··· RAW DATA

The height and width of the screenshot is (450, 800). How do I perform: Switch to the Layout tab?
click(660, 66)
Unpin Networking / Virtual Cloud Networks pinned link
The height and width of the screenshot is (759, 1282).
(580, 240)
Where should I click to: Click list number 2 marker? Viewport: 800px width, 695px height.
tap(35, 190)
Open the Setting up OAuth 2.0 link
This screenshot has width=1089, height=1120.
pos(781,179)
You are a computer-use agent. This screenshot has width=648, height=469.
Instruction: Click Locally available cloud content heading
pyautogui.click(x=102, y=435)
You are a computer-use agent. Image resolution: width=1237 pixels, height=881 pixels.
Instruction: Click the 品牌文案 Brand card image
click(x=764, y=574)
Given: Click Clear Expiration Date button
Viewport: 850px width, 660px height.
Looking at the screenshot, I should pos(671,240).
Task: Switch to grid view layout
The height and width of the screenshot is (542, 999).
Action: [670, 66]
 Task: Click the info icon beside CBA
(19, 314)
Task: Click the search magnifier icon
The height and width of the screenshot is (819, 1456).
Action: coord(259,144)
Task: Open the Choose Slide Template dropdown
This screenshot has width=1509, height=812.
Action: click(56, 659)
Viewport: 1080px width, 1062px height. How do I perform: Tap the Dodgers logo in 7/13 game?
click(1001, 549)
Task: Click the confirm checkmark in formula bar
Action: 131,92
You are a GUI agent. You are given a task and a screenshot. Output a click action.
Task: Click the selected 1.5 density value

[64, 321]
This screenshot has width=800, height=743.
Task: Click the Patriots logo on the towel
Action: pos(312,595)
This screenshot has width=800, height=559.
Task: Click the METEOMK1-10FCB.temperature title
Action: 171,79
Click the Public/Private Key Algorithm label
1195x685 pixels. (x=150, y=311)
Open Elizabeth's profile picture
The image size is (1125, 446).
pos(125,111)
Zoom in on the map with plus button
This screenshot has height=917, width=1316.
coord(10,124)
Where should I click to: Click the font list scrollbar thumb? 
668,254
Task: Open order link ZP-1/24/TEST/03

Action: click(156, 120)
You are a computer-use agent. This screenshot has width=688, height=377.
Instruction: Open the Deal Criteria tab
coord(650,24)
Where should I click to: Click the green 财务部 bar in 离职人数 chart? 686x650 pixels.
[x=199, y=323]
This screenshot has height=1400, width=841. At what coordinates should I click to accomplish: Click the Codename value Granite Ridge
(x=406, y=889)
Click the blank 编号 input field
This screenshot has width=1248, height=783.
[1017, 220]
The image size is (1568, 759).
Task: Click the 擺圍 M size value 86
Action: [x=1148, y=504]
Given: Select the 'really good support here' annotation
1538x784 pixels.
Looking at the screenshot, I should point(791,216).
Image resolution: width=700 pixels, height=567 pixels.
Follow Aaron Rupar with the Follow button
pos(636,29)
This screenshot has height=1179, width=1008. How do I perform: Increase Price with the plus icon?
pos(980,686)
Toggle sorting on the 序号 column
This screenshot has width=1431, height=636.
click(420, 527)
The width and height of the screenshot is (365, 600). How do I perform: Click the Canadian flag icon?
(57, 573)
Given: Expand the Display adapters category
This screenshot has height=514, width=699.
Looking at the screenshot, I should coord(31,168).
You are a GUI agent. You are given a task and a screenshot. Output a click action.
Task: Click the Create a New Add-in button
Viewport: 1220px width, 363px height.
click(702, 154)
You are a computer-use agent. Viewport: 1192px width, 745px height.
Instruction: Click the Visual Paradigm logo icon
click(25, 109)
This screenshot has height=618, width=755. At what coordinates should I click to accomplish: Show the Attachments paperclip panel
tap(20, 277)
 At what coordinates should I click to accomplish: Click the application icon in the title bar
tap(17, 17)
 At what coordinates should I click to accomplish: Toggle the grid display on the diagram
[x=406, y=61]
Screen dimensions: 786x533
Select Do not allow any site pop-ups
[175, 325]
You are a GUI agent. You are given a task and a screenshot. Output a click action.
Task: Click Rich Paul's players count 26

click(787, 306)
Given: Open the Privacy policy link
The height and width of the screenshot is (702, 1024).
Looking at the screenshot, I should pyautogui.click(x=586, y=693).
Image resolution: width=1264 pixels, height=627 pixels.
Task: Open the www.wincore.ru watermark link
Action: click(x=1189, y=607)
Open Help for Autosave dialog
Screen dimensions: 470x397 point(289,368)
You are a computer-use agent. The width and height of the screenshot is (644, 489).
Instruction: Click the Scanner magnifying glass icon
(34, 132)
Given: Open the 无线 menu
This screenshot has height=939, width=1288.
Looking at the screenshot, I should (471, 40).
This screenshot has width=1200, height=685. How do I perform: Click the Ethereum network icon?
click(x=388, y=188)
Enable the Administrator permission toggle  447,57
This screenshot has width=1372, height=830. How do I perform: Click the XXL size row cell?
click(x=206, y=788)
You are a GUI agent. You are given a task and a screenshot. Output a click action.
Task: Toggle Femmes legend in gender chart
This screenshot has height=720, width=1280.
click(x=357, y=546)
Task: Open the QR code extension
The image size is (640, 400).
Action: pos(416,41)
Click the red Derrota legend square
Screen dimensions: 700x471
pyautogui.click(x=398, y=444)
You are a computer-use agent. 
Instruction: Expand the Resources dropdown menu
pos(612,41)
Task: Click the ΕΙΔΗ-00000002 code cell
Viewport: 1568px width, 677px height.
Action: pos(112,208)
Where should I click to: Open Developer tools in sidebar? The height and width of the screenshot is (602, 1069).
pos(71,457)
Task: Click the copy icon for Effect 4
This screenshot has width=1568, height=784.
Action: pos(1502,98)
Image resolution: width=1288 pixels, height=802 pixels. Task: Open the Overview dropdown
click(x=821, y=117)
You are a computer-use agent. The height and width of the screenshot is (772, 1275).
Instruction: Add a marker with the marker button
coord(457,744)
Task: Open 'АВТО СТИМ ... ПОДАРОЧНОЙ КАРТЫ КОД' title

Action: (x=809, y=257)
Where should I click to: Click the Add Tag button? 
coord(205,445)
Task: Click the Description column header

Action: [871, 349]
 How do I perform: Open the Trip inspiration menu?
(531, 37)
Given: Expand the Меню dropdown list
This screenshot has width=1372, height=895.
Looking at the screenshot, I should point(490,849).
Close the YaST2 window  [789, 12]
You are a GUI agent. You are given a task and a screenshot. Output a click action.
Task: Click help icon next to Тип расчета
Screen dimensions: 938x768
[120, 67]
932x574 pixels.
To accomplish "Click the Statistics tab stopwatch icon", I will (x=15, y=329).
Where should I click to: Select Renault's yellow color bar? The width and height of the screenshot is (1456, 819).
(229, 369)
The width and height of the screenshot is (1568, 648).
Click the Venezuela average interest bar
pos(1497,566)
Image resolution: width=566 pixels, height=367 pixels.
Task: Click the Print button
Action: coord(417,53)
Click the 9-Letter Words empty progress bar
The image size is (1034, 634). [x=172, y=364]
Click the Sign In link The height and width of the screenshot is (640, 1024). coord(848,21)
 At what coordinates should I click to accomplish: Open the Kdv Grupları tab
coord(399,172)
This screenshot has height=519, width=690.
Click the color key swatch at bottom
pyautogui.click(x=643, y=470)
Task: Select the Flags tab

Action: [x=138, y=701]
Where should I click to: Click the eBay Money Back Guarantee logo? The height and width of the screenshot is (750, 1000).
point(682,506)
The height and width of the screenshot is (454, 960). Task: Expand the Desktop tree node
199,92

······

PROBLEM DETAILS -
Transcribe the records in full, keeping every character as it is.

RESULT OF THIS EXERCISE -
The height and width of the screenshot is (450, 800). How do I perform: Switch to the Layout tab?
click(660, 66)
Unpin Networking / Virtual Cloud Networks pinned link
The height and width of the screenshot is (759, 1282).
(580, 240)
Where should I click to: Click list number 2 marker? Viewport: 800px width, 695px height.
tap(35, 190)
Open the Setting up OAuth 2.0 link
This screenshot has width=1089, height=1120.
pos(781,179)
You are a computer-use agent. This screenshot has width=648, height=469.
Instruction: Click Locally available cloud content heading
pyautogui.click(x=102, y=435)
You are a computer-use agent. Image resolution: width=1237 pixels, height=881 pixels.
Instruction: Click the 品牌文案 Brand card image
click(x=764, y=574)
Given: Click Clear Expiration Date button
Viewport: 850px width, 660px height.
Looking at the screenshot, I should pos(671,240).
Task: Switch to grid view layout
The height and width of the screenshot is (542, 999).
Action: [670, 66]
 Task: Click the info icon beside CBA
(19, 314)
Task: Click the search magnifier icon
The height and width of the screenshot is (819, 1456).
Action: coord(259,144)
Task: Open the Choose Slide Template dropdown
This screenshot has width=1509, height=812.
Action: click(56, 659)
Viewport: 1080px width, 1062px height. How do I perform: Tap the Dodgers logo in 7/13 game?
click(1001, 549)
Task: Click the confirm checkmark in formula bar
Action: 131,92
You are a GUI agent. You are given a task and a screenshot. Output a click action.
Task: Click the selected 1.5 density value

[64, 321]
This screenshot has width=800, height=743.
Task: Click the Patriots logo on the towel
Action: pos(312,595)
This screenshot has width=800, height=559.
Task: Click the METEOMK1-10FCB.temperature title
Action: 171,79
Click the Public/Private Key Algorithm label
1195x685 pixels. (x=150, y=311)
Open Elizabeth's profile picture
The image size is (1125, 446).
pos(125,111)
Zoom in on the map with plus button
This screenshot has height=917, width=1316.
coord(10,124)
Where should I click to: Click the font list scrollbar thumb? 
668,254
Task: Open order link ZP-1/24/TEST/03

Action: click(156, 120)
You are a computer-use agent. This screenshot has width=688, height=377.
Instruction: Open the Deal Criteria tab
coord(650,24)
Where should I click to: Click the green 财务部 bar in 离职人数 chart? 686x650 pixels.
[x=199, y=323]
This screenshot has height=1400, width=841. At what coordinates should I click to accomplish: Click the Codename value Granite Ridge
(x=406, y=889)
Click the blank 编号 input field
This screenshot has width=1248, height=783.
[1017, 220]
The image size is (1568, 759).
Task: Click the 擺圍 M size value 86
Action: [x=1148, y=504]
Given: Select the 'really good support here' annotation
1538x784 pixels.
Looking at the screenshot, I should point(791,216).
Image resolution: width=700 pixels, height=567 pixels.
Follow Aaron Rupar with the Follow button
pos(636,29)
This screenshot has height=1179, width=1008. How do I perform: Increase Price with the plus icon?
pos(980,686)
Toggle sorting on the 序号 column
This screenshot has width=1431, height=636.
click(420, 527)
The width and height of the screenshot is (365, 600). How do I perform: Click the Canadian flag icon?
(57, 573)
Given: Expand the Display adapters category
This screenshot has height=514, width=699.
Looking at the screenshot, I should coord(31,168).
You are a GUI agent. You are given a task and a screenshot. Output a click action.
Task: Click the Create a New Add-in button
Viewport: 1220px width, 363px height.
click(702, 154)
You are a computer-use agent. Viewport: 1192px width, 745px height.
Instruction: Click the Visual Paradigm logo icon
click(25, 109)
This screenshot has height=618, width=755. At what coordinates should I click to accomplish: Show the Attachments paperclip panel
tap(20, 277)
 At what coordinates should I click to accomplish: Click the application icon in the title bar
tap(17, 17)
 At what coordinates should I click to accomplish: Toggle the grid display on the diagram
[x=406, y=61]
Screen dimensions: 786x533
Select Do not allow any site pop-ups
[175, 325]
You are a GUI agent. You are given a task and a screenshot. Output a click action.
Task: Click Rich Paul's players count 26

click(787, 306)
Given: Open the Privacy policy link
The height and width of the screenshot is (702, 1024).
Looking at the screenshot, I should pyautogui.click(x=586, y=693).
Image resolution: width=1264 pixels, height=627 pixels.
Task: Open the www.wincore.ru watermark link
Action: click(x=1189, y=607)
Open Help for Autosave dialog
Screen dimensions: 470x397 point(289,368)
You are a computer-use agent. The width and height of the screenshot is (644, 489).
Instruction: Click the Scanner magnifying glass icon
(34, 132)
Given: Open the 无线 menu
This screenshot has height=939, width=1288.
Looking at the screenshot, I should (471, 40).
This screenshot has width=1200, height=685. How do I perform: Click the Ethereum network icon?
click(x=388, y=188)
Enable the Administrator permission toggle  447,57
This screenshot has width=1372, height=830. How do I perform: Click the XXL size row cell?
click(x=206, y=788)
You are a GUI agent. You are given a task and a screenshot. Output a click action.
Task: Toggle Femmes legend in gender chart
This screenshot has height=720, width=1280.
click(x=357, y=546)
Task: Open the QR code extension
The image size is (640, 400).
Action: pos(416,41)
Click the red Derrota legend square
Screen dimensions: 700x471
pyautogui.click(x=398, y=444)
You are a computer-use agent. 
Instruction: Expand the Resources dropdown menu
pos(612,41)
Task: Click the ΕΙΔΗ-00000002 code cell
Viewport: 1568px width, 677px height.
Action: pos(112,208)
Where should I click to: Open Developer tools in sidebar? The height and width of the screenshot is (602, 1069).
pos(71,457)
Task: Click the copy icon for Effect 4
This screenshot has width=1568, height=784.
Action: pos(1502,98)
Image resolution: width=1288 pixels, height=802 pixels. Task: Open the Overview dropdown
click(x=821, y=117)
You are a computer-use agent. The height and width of the screenshot is (772, 1275).
Instruction: Add a marker with the marker button
coord(457,744)
Task: Open 'АВТО СТИМ ... ПОДАРОЧНОЙ КАРТЫ КОД' title

Action: (x=809, y=257)
Where should I click to: Click the Add Tag button? 
coord(205,445)
Task: Click the Description column header

Action: [871, 349]
 How do I perform: Open the Trip inspiration menu?
(531, 37)
Given: Expand the Меню dropdown list
This screenshot has width=1372, height=895.
Looking at the screenshot, I should point(490,849).
Close the YaST2 window  [789, 12]
You are a GUI agent. You are given a task and a screenshot. Output a click action.
Task: Click help icon next to Тип расчета
Screen dimensions: 938x768
[120, 67]
932x574 pixels.
To accomplish "Click the Statistics tab stopwatch icon", I will (x=15, y=329).
Where should I click to: Select Renault's yellow color bar? The width and height of the screenshot is (1456, 819).
(229, 369)
The width and height of the screenshot is (1568, 648).
Click the Venezuela average interest bar
pos(1497,566)
Image resolution: width=566 pixels, height=367 pixels.
Task: Click the Print button
Action: coord(417,53)
Click the 9-Letter Words empty progress bar
The image size is (1034, 634). [x=172, y=364]
Click the Sign In link The height and width of the screenshot is (640, 1024). coord(848,21)
 At what coordinates should I click to accomplish: Open the Kdv Grupları tab
coord(399,172)
This screenshot has height=519, width=690.
Click the color key swatch at bottom
pyautogui.click(x=643, y=470)
Task: Select the Flags tab

Action: [x=138, y=701]
Where should I click to: Click the eBay Money Back Guarantee logo? The height and width of the screenshot is (750, 1000).
point(682,506)
The height and width of the screenshot is (454, 960). Task: Expand the Desktop tree node
199,92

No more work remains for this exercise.